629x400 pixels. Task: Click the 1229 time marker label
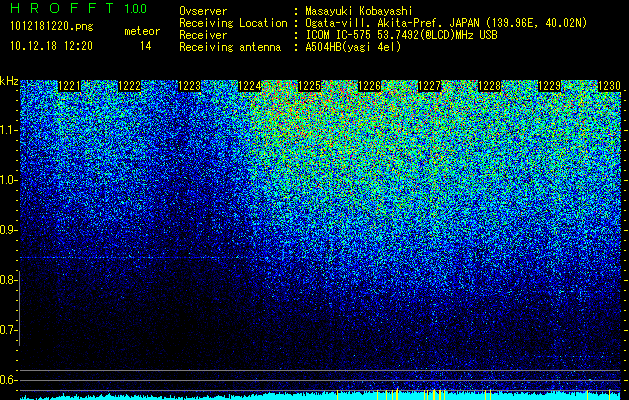550,86
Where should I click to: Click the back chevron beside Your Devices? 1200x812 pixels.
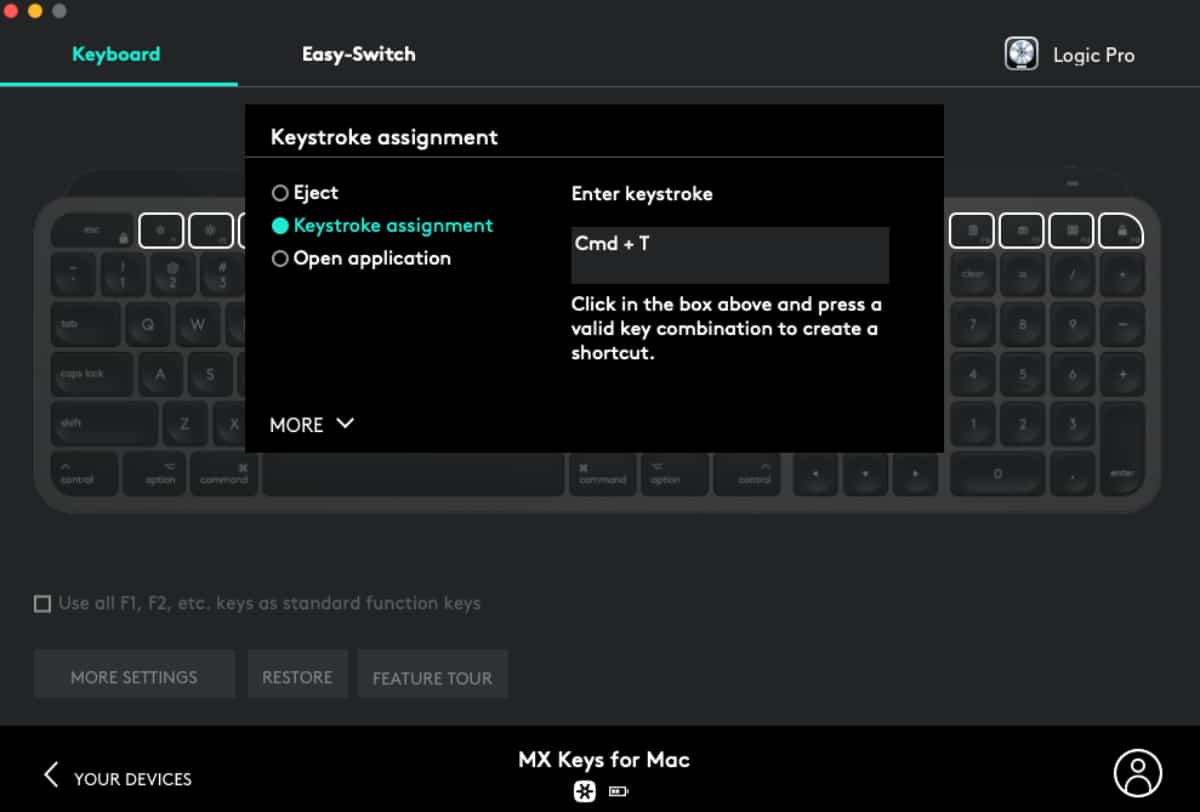(x=51, y=775)
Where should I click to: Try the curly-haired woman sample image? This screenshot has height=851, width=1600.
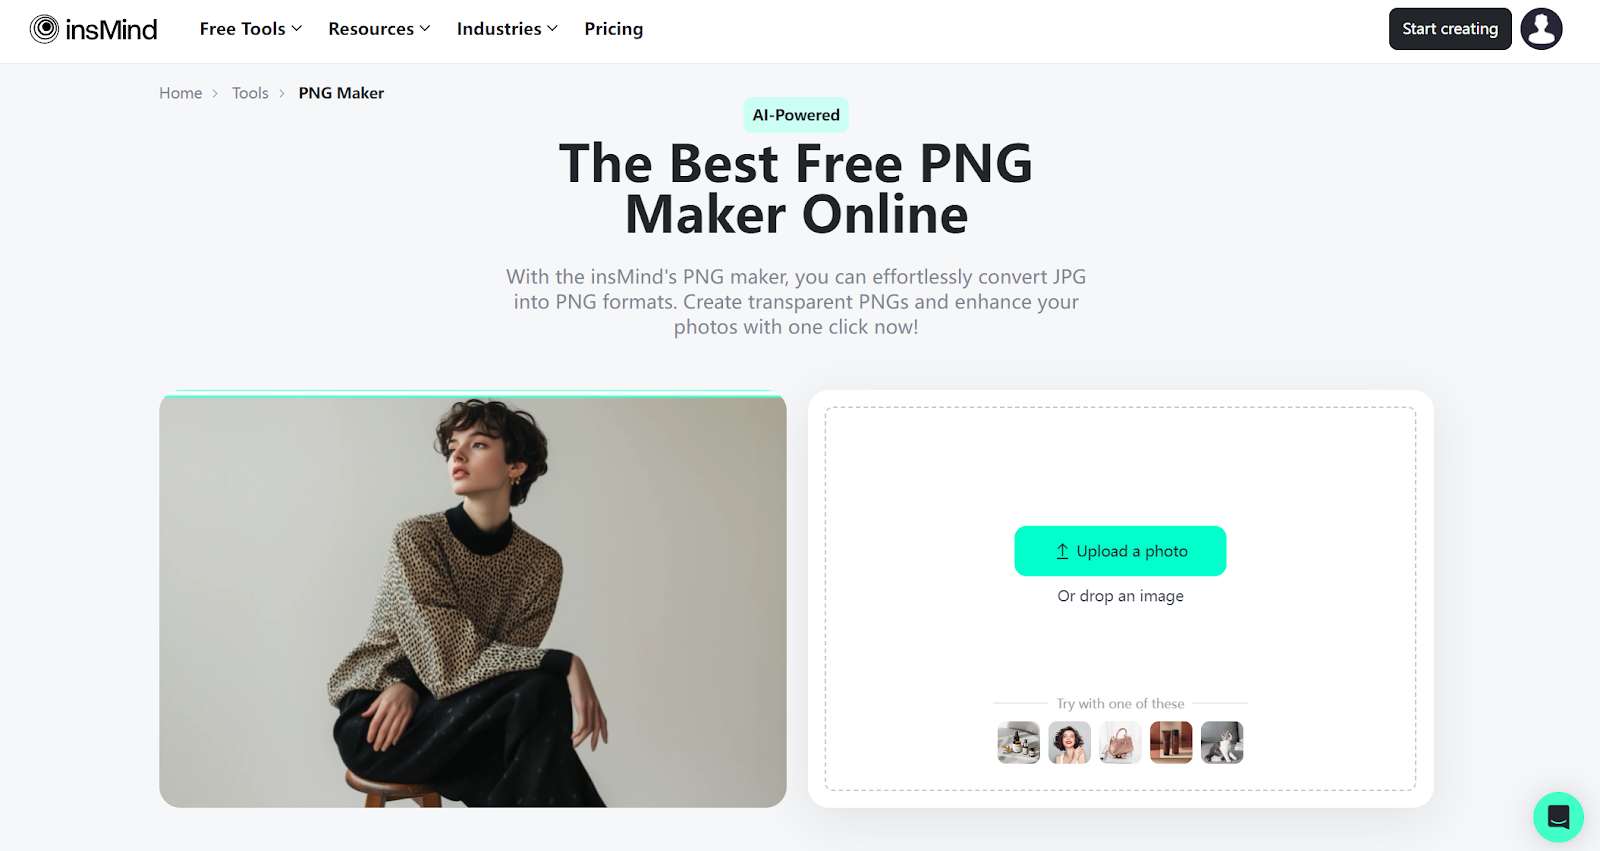(1069, 743)
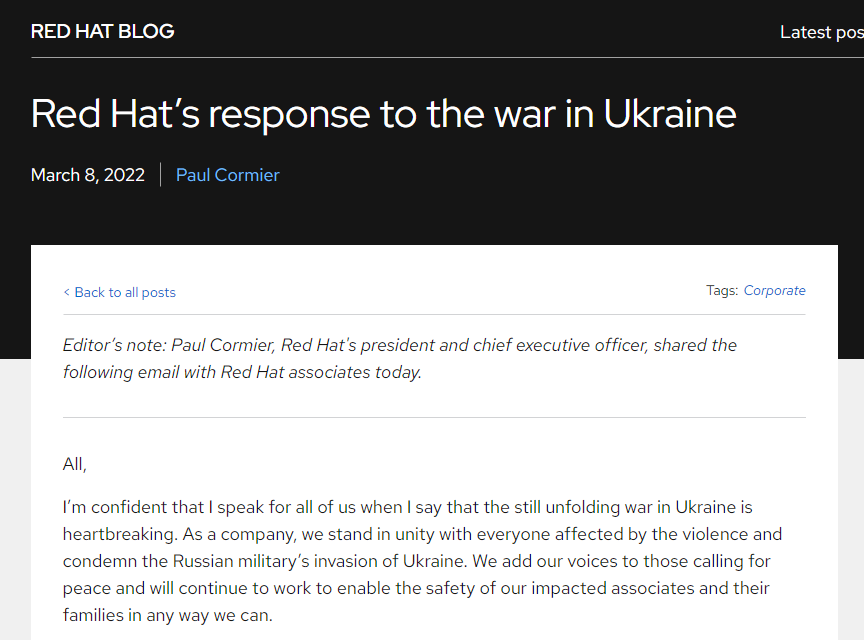Click the Editor's note first line
864x641 pixels.
pyautogui.click(x=399, y=345)
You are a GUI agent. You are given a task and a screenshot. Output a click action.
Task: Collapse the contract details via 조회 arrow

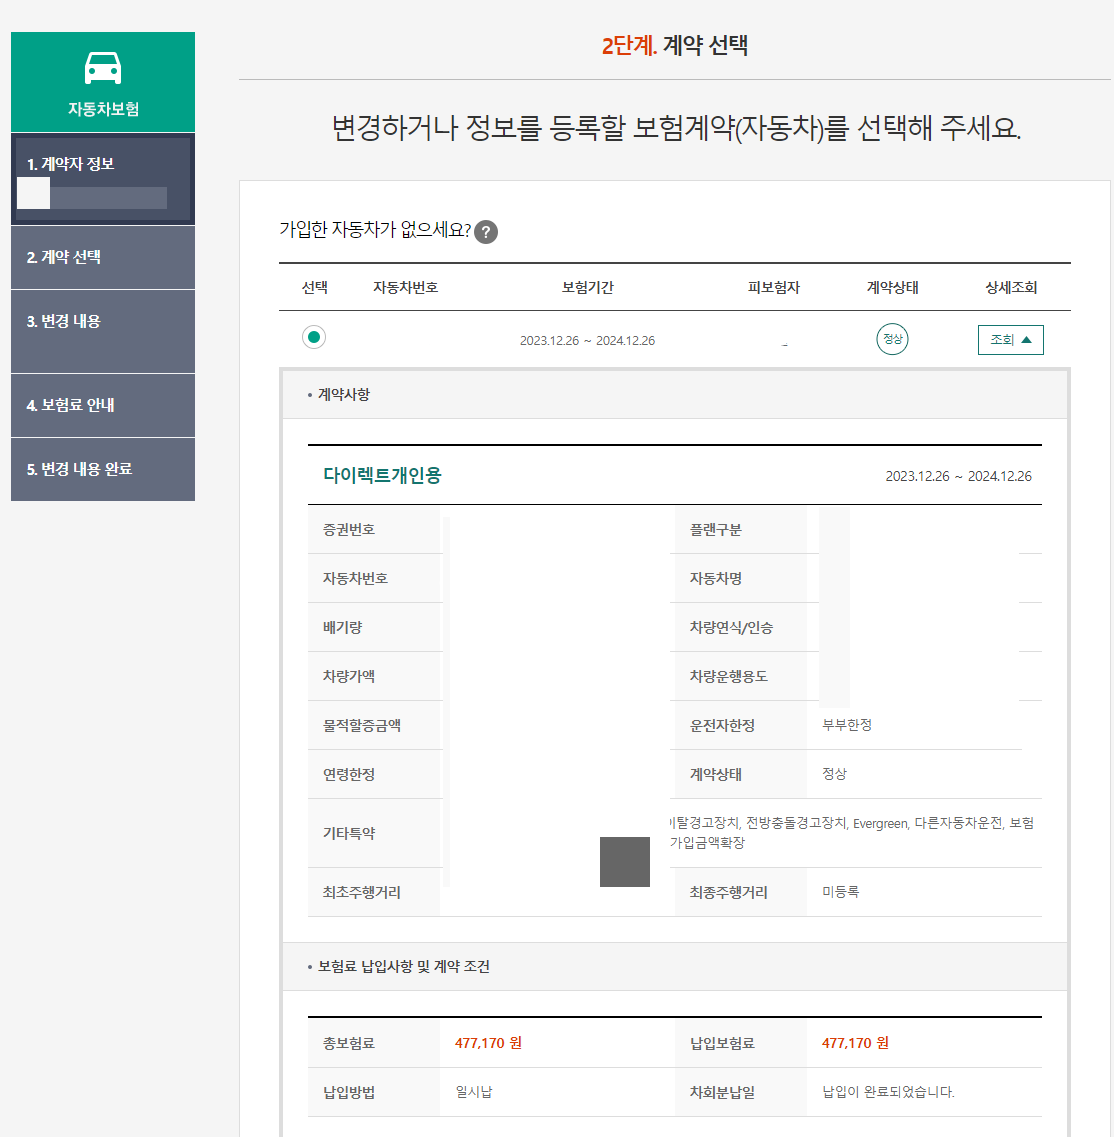point(1010,339)
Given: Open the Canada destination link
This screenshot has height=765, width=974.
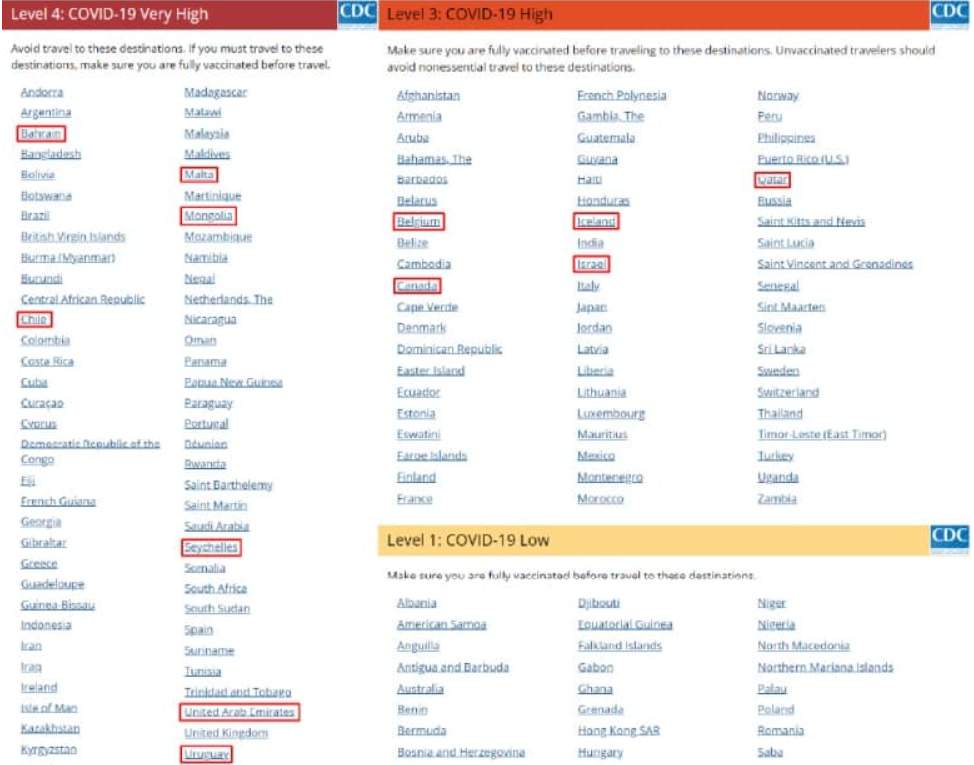Looking at the screenshot, I should pos(417,286).
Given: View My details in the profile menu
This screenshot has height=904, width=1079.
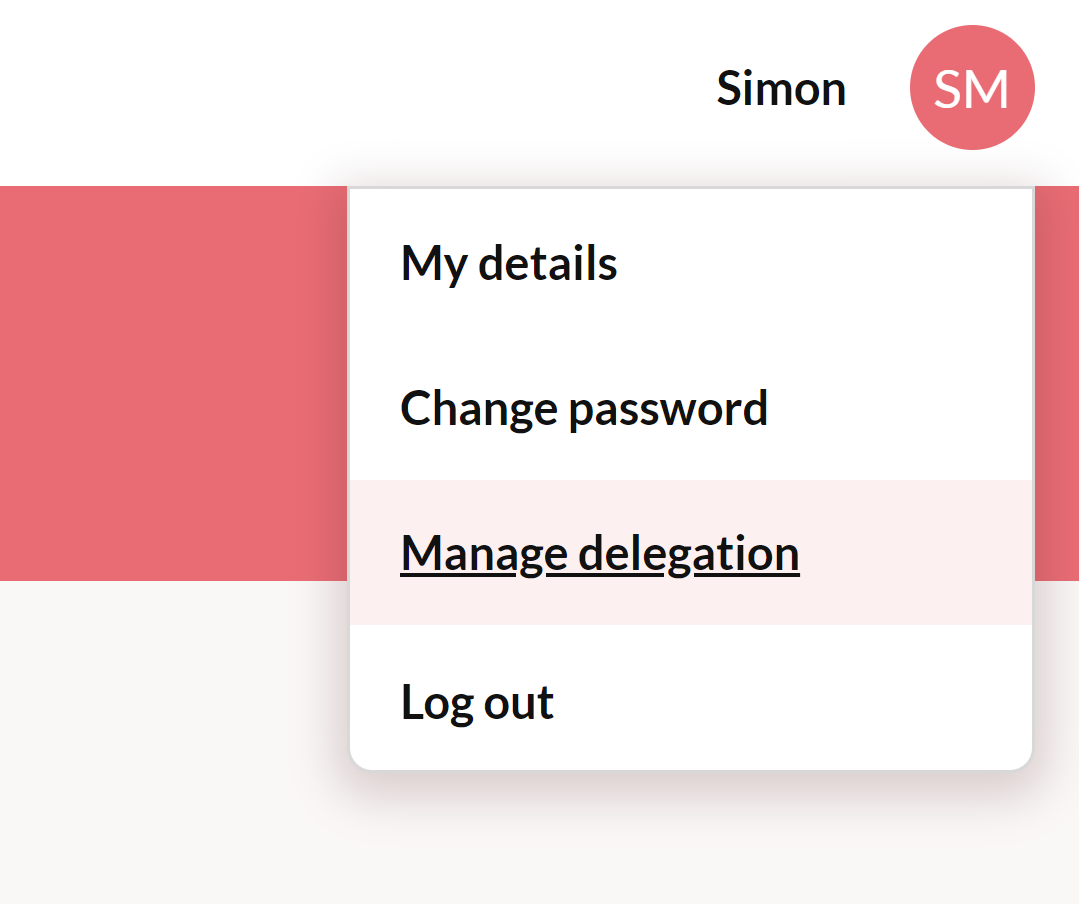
========================================================================
■ Try it
Copy every record above exactly as written, but leave out the pictures.

■ Task response
629x400 pixels. Task: Click the 1229 time marker label
550,86
Where should I click to: Click the back chevron beside Your Devices? 1200x812 pixels.
(x=51, y=775)
Where should I click to: Try the curly-haired woman sample image? This screenshot has height=851, width=1600.
(1069, 743)
Click the Editor's note first line
864x641 pixels.
pyautogui.click(x=399, y=345)
You are a GUI agent. You are given a task and a screenshot. Output a click action.
Task: Collapse the contract details via 조회 arrow

point(1010,339)
Given: Open the Canada destination link
This screenshot has height=765, width=974.
Looking at the screenshot, I should pos(417,286).
Given: View My details in the profile menu
This screenshot has height=904, width=1079.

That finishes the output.